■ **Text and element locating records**
::::::
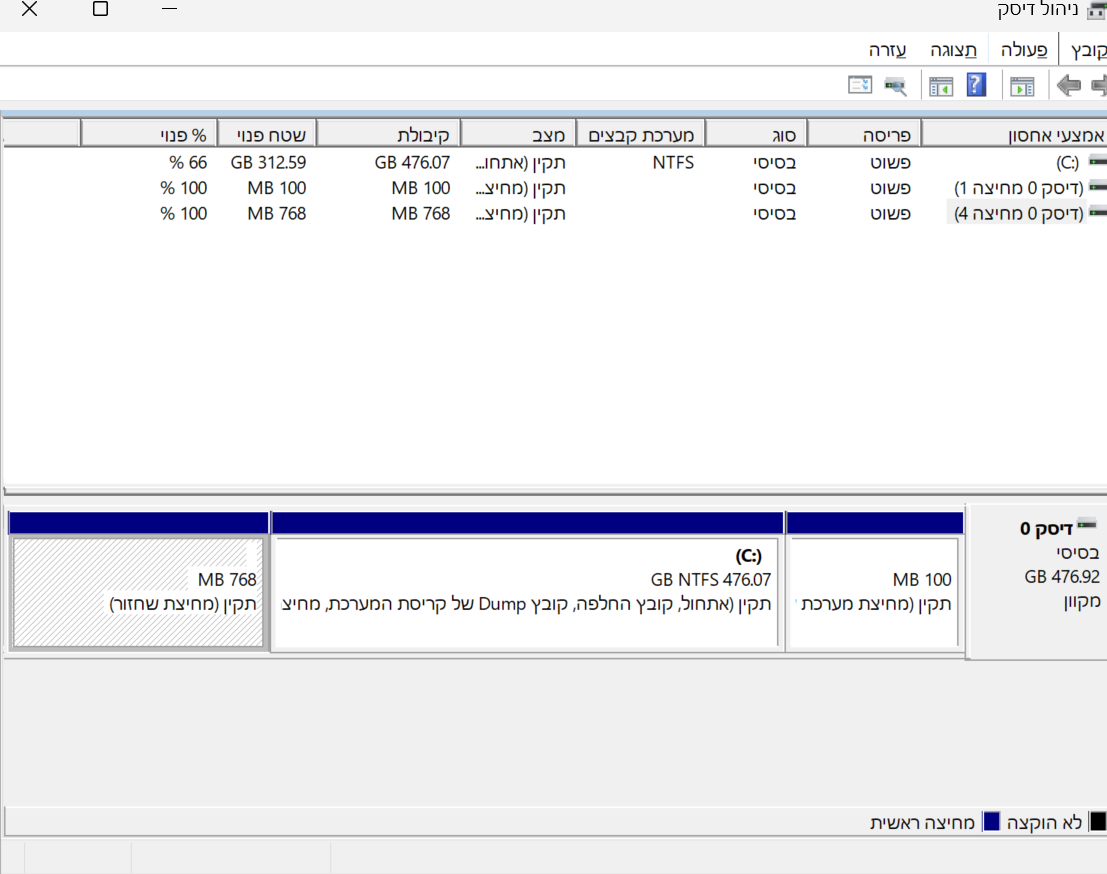Image resolution: width=1107 pixels, height=874 pixels.
Task: Select the C: NTFS 476.07 GB partition block
Action: click(x=527, y=592)
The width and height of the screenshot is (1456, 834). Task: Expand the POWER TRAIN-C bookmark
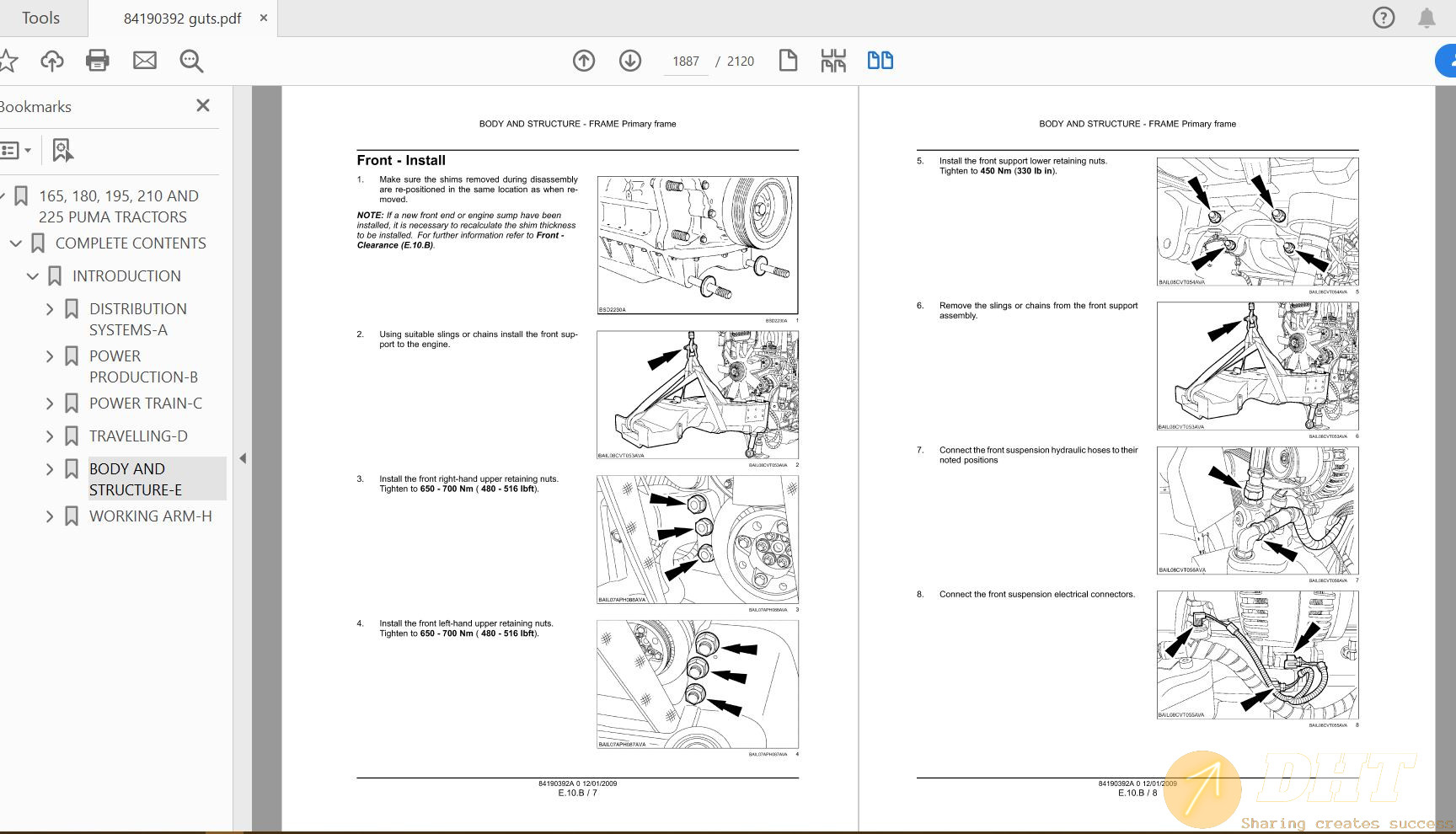(50, 404)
::::::
■ **Requirement**
Reproduce all the records above with "screenshot" substituted by "image" and everything else unchanged. Leave the pictures out of the answer.

■ **Correct result**
Image resolution: width=1107 pixels, height=874 pixels.
Task: Select the C: NTFS 476.07 GB partition block
Action: click(x=527, y=592)
The width and height of the image is (1456, 834). Task: Expand the POWER TRAIN-C bookmark
(50, 404)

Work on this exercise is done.